In the third panel (Enriching research from a quantitative starting point), Krisztina Kis-Katos (Freiburg) discussed the context specificity of data collection methods by assessing the extent and determinants of corruption in SEA. Thomas Pepinsky (Cornell) introduced the concepts of unit context and population context as parallel organizing principles in Southeast Asian political studies, thereby re-conceptualizing the respective concerns of area studies and comparative politics and focusing on the possibility of comparison. Edmund Malesky (University of California, San Diego) added to the discussion on quantitative methods by demonstrating the potentials of a quasi-experimental design to research the economic impact of recentralization in Vietnam.

Panel IV shifted to an anthropological and qualitative perspective and provided different approaches to Localizing Methodologies, such as observant participation as presented by Eric Haanstad (Freiburg), ethnographic fieldwork in Indonesia by Nurul Ilmi Idrus (Hassanudin University Makassar) as well as Paruedee Nguitragool's (Freiburg) account of the specificity of interviewing in SEA. The following panel then added a Widening historical-comparative research perspective to the previous approaches. Vincent Houben (HU Berlin) demonstrated how Southeast Asian history is a vital component of the “new area studies,” whereas Erik Martinez Kuhonta (McGill) established comparative historical analysis across the disciplines as crucial to study the concept of SEA as a region. Panel VI gave insights into Grounding and situating research: Judith Schlehe (Freiburg) discussed the potential of collaboration and reciprocity in transcultural research and Kathryn Robinson (Australian National University) argued for the grounding of gender research in Indonesia. In the graduate panel Vissia Ita Yulianto, Melanie Nertz, Agni Malagina and Evamaria Müller (Freiburg) showed how positionality and the possible variations of being an outsider/insider is a determining factor in fieldwork.
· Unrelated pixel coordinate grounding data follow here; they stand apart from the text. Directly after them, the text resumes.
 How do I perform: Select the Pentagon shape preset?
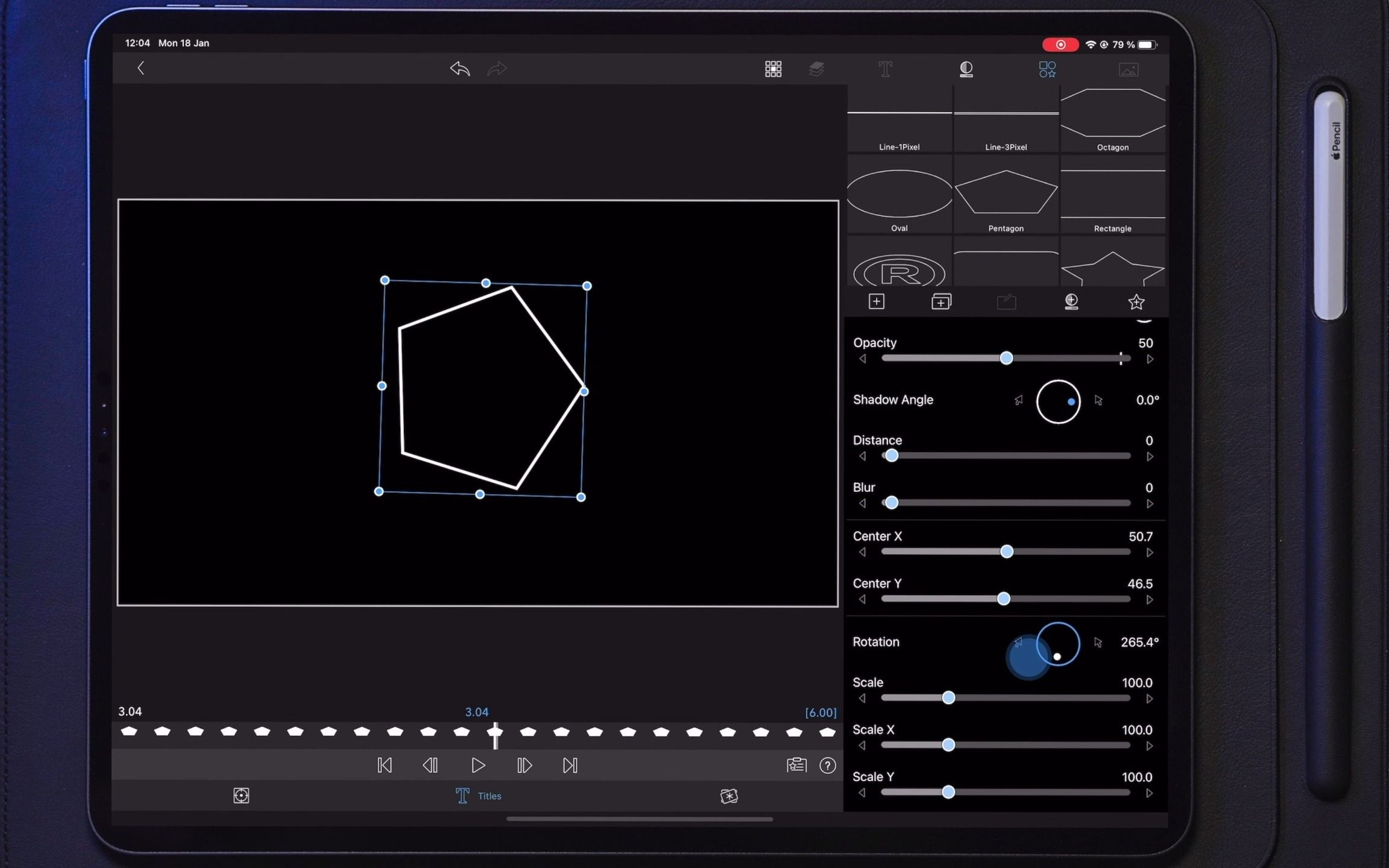click(1006, 193)
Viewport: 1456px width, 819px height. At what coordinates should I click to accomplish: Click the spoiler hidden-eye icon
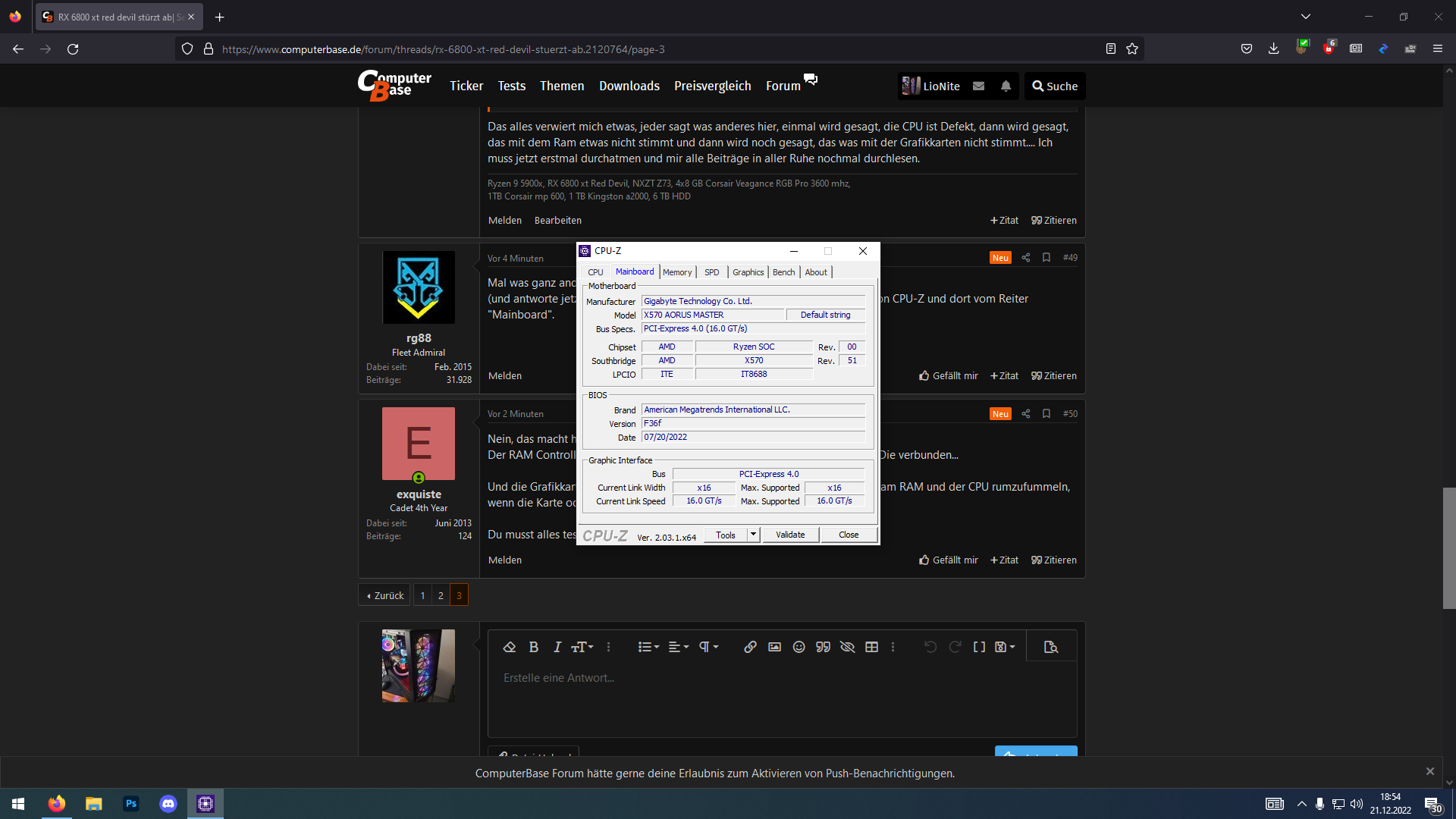(x=847, y=647)
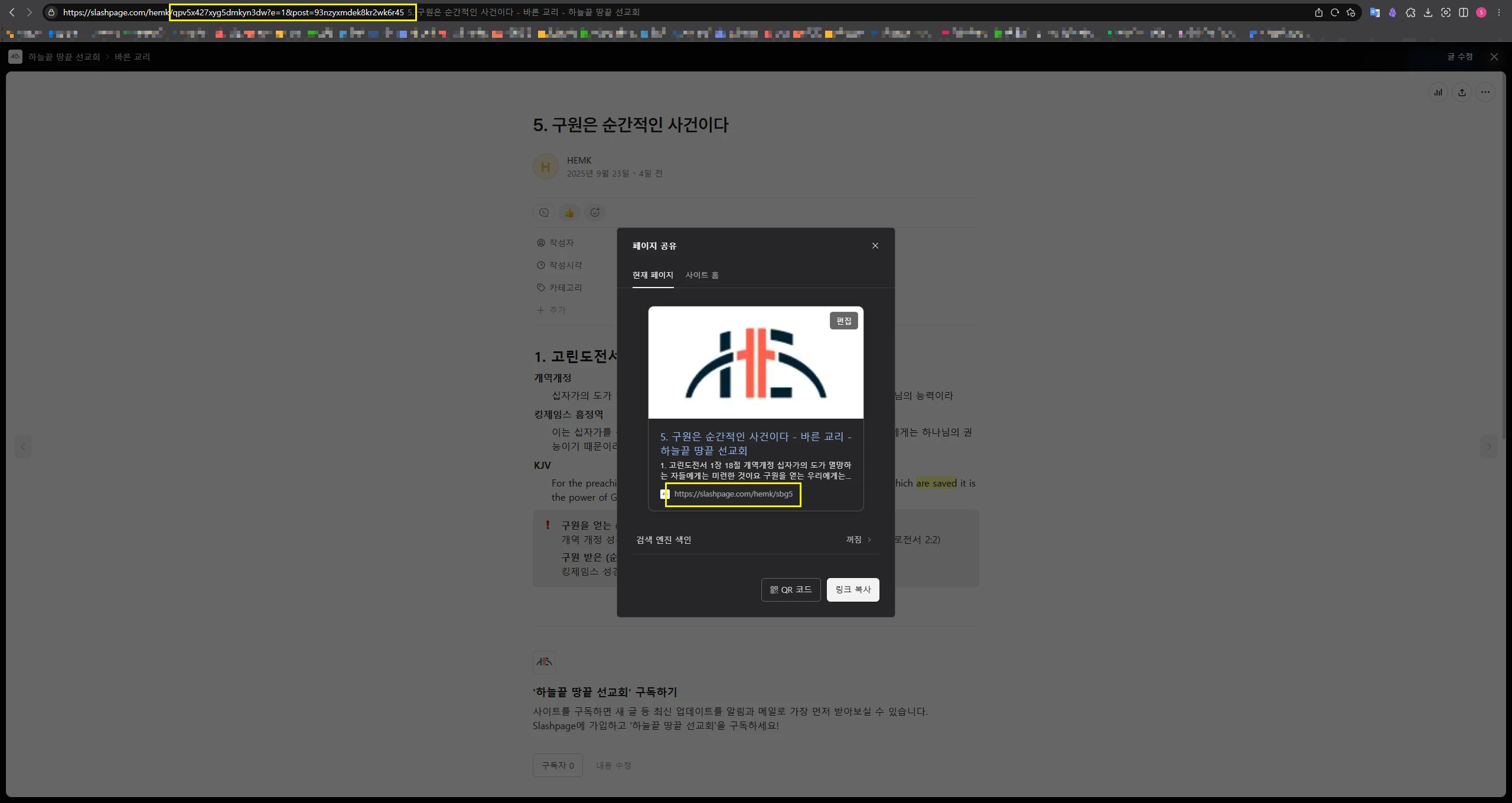This screenshot has width=1512, height=803.
Task: Click the bookmark star icon in address bar
Action: tap(1351, 12)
The last panel examined how Mixing, combining and nesting methods may lead to new insights into questions of societal accountability in Indonesia, as presented by Christian von Lübke (Freiburg), to innovative research on gender and electoral politics which Sarah Shair-Rosenfield (University of North Carolina, Chapel Hill) could persuasively show, and to a better understanding of the role of institutions for inter-communal order in Indonesia, as Yuhki Tajima (University of California, Riverside) explained. Donald Emmerson (Stanford) wrapped up the discussions, balancing his account between “truth and reconciliation.” He showed that “anything does not go” by delineating the limits of epistemological tolerance, thereby dismissing the concept of understanding as a matter of etiquette. Instead, he argued for “Disunity in Diversity” and highlighted the creative value of friction in SEA Studies. Edited by Mikko Huotari, the third conference organizer, the planned methodology handbook on Area Studies in SEA will synthesize and expand the results of the conference.